(A run of records)

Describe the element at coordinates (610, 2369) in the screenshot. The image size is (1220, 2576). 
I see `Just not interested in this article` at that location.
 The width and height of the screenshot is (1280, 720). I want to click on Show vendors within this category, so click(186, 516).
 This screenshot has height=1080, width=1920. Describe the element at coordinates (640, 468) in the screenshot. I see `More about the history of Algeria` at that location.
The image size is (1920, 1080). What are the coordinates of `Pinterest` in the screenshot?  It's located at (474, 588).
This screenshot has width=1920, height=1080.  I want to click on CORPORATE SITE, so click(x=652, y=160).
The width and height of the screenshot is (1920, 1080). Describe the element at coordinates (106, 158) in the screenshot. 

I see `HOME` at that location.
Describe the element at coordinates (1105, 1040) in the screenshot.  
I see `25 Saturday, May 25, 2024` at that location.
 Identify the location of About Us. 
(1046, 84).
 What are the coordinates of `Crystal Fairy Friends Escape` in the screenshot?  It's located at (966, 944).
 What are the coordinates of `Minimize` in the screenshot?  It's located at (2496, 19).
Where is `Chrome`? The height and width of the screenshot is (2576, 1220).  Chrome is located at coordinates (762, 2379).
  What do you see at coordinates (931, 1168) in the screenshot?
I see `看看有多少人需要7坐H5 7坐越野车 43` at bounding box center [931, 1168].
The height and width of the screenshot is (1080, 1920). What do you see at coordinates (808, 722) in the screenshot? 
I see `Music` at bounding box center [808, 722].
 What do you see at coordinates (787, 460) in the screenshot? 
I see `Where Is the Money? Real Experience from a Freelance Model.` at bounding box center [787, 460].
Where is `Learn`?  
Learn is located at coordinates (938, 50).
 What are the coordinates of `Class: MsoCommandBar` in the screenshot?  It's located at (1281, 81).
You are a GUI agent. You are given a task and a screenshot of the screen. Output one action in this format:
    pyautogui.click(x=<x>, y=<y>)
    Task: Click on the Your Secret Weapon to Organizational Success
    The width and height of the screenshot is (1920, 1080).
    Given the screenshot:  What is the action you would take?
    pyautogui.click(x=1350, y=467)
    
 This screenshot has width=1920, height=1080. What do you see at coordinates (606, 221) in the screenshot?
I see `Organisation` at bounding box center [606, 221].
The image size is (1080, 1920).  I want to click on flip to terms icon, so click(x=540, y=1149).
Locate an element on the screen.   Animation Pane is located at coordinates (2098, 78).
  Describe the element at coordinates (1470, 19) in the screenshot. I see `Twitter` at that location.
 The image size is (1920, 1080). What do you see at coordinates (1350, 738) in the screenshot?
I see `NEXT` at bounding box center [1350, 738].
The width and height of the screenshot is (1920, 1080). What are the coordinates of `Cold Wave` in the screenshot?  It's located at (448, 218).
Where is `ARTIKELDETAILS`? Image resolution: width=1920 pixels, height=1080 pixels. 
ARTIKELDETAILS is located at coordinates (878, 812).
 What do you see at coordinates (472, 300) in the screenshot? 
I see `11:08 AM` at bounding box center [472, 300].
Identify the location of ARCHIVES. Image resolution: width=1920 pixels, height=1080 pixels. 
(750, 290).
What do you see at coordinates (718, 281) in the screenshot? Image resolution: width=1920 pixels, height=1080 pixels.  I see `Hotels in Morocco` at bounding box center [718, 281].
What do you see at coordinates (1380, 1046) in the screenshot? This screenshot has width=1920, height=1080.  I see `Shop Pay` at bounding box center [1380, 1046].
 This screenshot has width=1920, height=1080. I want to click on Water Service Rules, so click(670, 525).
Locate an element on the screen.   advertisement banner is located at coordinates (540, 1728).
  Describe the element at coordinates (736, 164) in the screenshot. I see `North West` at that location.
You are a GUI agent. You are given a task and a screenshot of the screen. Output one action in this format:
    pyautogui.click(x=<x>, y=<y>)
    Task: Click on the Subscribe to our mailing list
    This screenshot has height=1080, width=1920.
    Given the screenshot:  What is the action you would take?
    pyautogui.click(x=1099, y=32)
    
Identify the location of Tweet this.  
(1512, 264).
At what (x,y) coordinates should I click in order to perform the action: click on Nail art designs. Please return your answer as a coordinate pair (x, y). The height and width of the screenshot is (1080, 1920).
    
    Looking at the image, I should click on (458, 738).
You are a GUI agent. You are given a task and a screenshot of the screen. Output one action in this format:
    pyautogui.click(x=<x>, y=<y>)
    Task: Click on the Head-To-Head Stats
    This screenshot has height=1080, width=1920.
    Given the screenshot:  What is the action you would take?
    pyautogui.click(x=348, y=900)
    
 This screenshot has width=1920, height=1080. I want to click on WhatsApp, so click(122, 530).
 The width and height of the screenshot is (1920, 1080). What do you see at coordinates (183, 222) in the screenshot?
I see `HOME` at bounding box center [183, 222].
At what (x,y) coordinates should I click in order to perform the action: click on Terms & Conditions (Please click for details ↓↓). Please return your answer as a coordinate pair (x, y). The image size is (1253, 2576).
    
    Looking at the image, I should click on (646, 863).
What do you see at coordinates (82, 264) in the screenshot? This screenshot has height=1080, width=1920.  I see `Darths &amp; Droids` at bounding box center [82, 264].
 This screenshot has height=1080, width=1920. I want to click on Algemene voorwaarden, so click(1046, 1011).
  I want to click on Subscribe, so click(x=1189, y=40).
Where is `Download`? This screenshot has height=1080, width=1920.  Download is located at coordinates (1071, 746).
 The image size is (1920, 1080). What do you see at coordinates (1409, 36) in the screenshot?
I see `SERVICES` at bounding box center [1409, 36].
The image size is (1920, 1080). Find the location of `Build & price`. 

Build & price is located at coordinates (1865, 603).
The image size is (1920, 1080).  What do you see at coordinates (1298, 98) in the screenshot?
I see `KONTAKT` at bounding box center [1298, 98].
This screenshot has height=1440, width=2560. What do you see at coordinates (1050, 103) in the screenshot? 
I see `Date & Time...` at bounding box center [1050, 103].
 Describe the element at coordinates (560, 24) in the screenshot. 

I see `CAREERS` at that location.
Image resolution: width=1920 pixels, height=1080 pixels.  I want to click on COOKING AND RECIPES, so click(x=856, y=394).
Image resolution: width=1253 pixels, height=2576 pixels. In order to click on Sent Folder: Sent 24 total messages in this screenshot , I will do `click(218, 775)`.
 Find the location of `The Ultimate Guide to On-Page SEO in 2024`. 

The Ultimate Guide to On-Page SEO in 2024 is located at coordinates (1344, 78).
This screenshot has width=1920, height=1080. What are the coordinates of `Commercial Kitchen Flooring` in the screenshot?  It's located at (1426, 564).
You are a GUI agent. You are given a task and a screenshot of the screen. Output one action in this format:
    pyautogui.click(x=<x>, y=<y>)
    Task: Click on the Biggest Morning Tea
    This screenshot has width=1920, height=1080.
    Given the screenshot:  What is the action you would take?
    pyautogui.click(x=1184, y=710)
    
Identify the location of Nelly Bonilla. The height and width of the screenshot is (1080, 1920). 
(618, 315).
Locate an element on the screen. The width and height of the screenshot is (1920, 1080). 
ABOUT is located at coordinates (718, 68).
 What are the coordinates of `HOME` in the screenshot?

> **Request**
Rewrite the lines above, changing each "What are the coordinates of" to "What is the position of" and leaving everything else as it is.

> **Answer to this task**
Describe the element at coordinates (610, 2369) in the screenshot. The image size is (1220, 2576). 
I see `Just not interested in this article` at that location.
 The width and height of the screenshot is (1280, 720). I want to click on Show vendors within this category, so click(186, 516).
 This screenshot has height=1080, width=1920. Describe the element at coordinates (640, 468) in the screenshot. I see `More about the history of Algeria` at that location.
The image size is (1920, 1080). What is the position of `Pinterest` in the screenshot?  It's located at (474, 588).
This screenshot has width=1920, height=1080.  I want to click on CORPORATE SITE, so click(x=652, y=160).
The width and height of the screenshot is (1920, 1080). Describe the element at coordinates (106, 158) in the screenshot. 

I see `HOME` at that location.
Describe the element at coordinates (1105, 1040) in the screenshot.  
I see `25 Saturday, May 25, 2024` at that location.
 Identify the location of About Us. 
(1046, 84).
 What is the position of `Crystal Fairy Friends Escape` in the screenshot?  It's located at (966, 944).
 What is the position of `Minimize` in the screenshot?  It's located at (2496, 19).
Where is `Chrome`? The height and width of the screenshot is (2576, 1220).  Chrome is located at coordinates (762, 2379).
  What do you see at coordinates (931, 1168) in the screenshot?
I see `看看有多少人需要7坐H5 7坐越野车 43` at bounding box center [931, 1168].
The height and width of the screenshot is (1080, 1920). What do you see at coordinates (808, 722) in the screenshot? 
I see `Music` at bounding box center [808, 722].
 What do you see at coordinates (787, 460) in the screenshot? 
I see `Where Is the Money? Real Experience from a Freelance Model.` at bounding box center [787, 460].
Where is `Learn`?  
Learn is located at coordinates (938, 50).
 What is the position of `Class: MsoCommandBar` in the screenshot?  It's located at (1281, 81).
You are a GUI agent. You are given a task and a screenshot of the screen. Output one action in this format:
    pyautogui.click(x=<x>, y=<y>)
    Task: Click on the Your Secret Weapon to Organizational Success
    The width and height of the screenshot is (1920, 1080).
    Given the screenshot:  What is the action you would take?
    pyautogui.click(x=1350, y=467)
    
 This screenshot has width=1920, height=1080. What do you see at coordinates (606, 221) in the screenshot?
I see `Organisation` at bounding box center [606, 221].
The image size is (1080, 1920).  I want to click on flip to terms icon, so click(x=540, y=1149).
Locate an element on the screen.   Animation Pane is located at coordinates (2098, 78).
  Describe the element at coordinates (1470, 19) in the screenshot. I see `Twitter` at that location.
 The image size is (1920, 1080). What do you see at coordinates (1350, 738) in the screenshot?
I see `NEXT` at bounding box center [1350, 738].
The width and height of the screenshot is (1920, 1080). What is the position of `Cold Wave` in the screenshot?  It's located at (448, 218).
Where is `ARTIKELDETAILS`? Image resolution: width=1920 pixels, height=1080 pixels. 
ARTIKELDETAILS is located at coordinates (878, 812).
 What do you see at coordinates (472, 300) in the screenshot? 
I see `11:08 AM` at bounding box center [472, 300].
Identify the location of ARCHIVES. Image resolution: width=1920 pixels, height=1080 pixels. 
(750, 290).
What do you see at coordinates (718, 281) in the screenshot? Image resolution: width=1920 pixels, height=1080 pixels.  I see `Hotels in Morocco` at bounding box center [718, 281].
What do you see at coordinates (1380, 1046) in the screenshot? This screenshot has width=1920, height=1080.  I see `Shop Pay` at bounding box center [1380, 1046].
 This screenshot has width=1920, height=1080. I want to click on Water Service Rules, so click(670, 525).
Locate an element on the screen.   advertisement banner is located at coordinates (540, 1728).
  Describe the element at coordinates (736, 164) in the screenshot. I see `North West` at that location.
You are a GUI agent. You are given a task and a screenshot of the screen. Output one action in this format:
    pyautogui.click(x=<x>, y=<y>)
    Task: Click on the Subscribe to our mailing list
    This screenshot has height=1080, width=1920.
    Given the screenshot:  What is the action you would take?
    pyautogui.click(x=1099, y=32)
    
Identify the location of Tweet this.  
(1512, 264).
At what (x,y) coordinates should I click in order to perform the action: click on Nail art designs. Please return your answer as a coordinate pair (x, y). The height and width of the screenshot is (1080, 1920).
    
    Looking at the image, I should click on (458, 738).
You are a GUI agent. You are given a task and a screenshot of the screen. Output one action in this format:
    pyautogui.click(x=<x>, y=<y>)
    Task: Click on the Head-To-Head Stats
    This screenshot has height=1080, width=1920.
    Given the screenshot:  What is the action you would take?
    pyautogui.click(x=348, y=900)
    
 This screenshot has width=1920, height=1080. I want to click on WhatsApp, so click(122, 530).
 The width and height of the screenshot is (1920, 1080). What do you see at coordinates (183, 222) in the screenshot?
I see `HOME` at bounding box center [183, 222].
At what (x,y) coordinates should I click in order to perform the action: click on Terms & Conditions (Please click for details ↓↓). Please return your answer as a coordinate pair (x, y). The image size is (1253, 2576).
    
    Looking at the image, I should click on (646, 863).
What do you see at coordinates (82, 264) in the screenshot? This screenshot has height=1080, width=1920.  I see `Darths &amp; Droids` at bounding box center [82, 264].
 This screenshot has height=1080, width=1920. I want to click on Algemene voorwaarden, so click(1046, 1011).
  I want to click on Subscribe, so click(x=1189, y=40).
Where is `Download`? This screenshot has height=1080, width=1920.  Download is located at coordinates (1071, 746).
 The image size is (1920, 1080). What do you see at coordinates (1409, 36) in the screenshot?
I see `SERVICES` at bounding box center [1409, 36].
The image size is (1920, 1080). Find the location of `Build & price`. 

Build & price is located at coordinates (1865, 603).
The image size is (1920, 1080).  What do you see at coordinates (1298, 98) in the screenshot?
I see `KONTAKT` at bounding box center [1298, 98].
This screenshot has height=1440, width=2560. What do you see at coordinates (1050, 103) in the screenshot? 
I see `Date & Time...` at bounding box center [1050, 103].
 Describe the element at coordinates (560, 24) in the screenshot. 

I see `CAREERS` at that location.
Image resolution: width=1920 pixels, height=1080 pixels.  I want to click on COOKING AND RECIPES, so click(x=856, y=394).
Image resolution: width=1253 pixels, height=2576 pixels. In order to click on Sent Folder: Sent 24 total messages in this screenshot , I will do `click(218, 775)`.
 Find the location of `The Ultimate Guide to On-Page SEO in 2024`. 

The Ultimate Guide to On-Page SEO in 2024 is located at coordinates (1344, 78).
This screenshot has width=1920, height=1080. What is the position of `Commercial Kitchen Flooring` in the screenshot?  It's located at (1426, 564).
You are a GUI agent. You are given a task and a screenshot of the screen. Output one action in this format:
    pyautogui.click(x=<x>, y=<y>)
    Task: Click on the Biggest Morning Tea
    This screenshot has width=1920, height=1080.
    Given the screenshot:  What is the action you would take?
    pyautogui.click(x=1184, y=710)
    
Identify the location of Nelly Bonilla. The height and width of the screenshot is (1080, 1920). 
(618, 315).
Locate an element on the screen. The width and height of the screenshot is (1920, 1080). 
ABOUT is located at coordinates (718, 68).
 What is the position of `HOME` in the screenshot?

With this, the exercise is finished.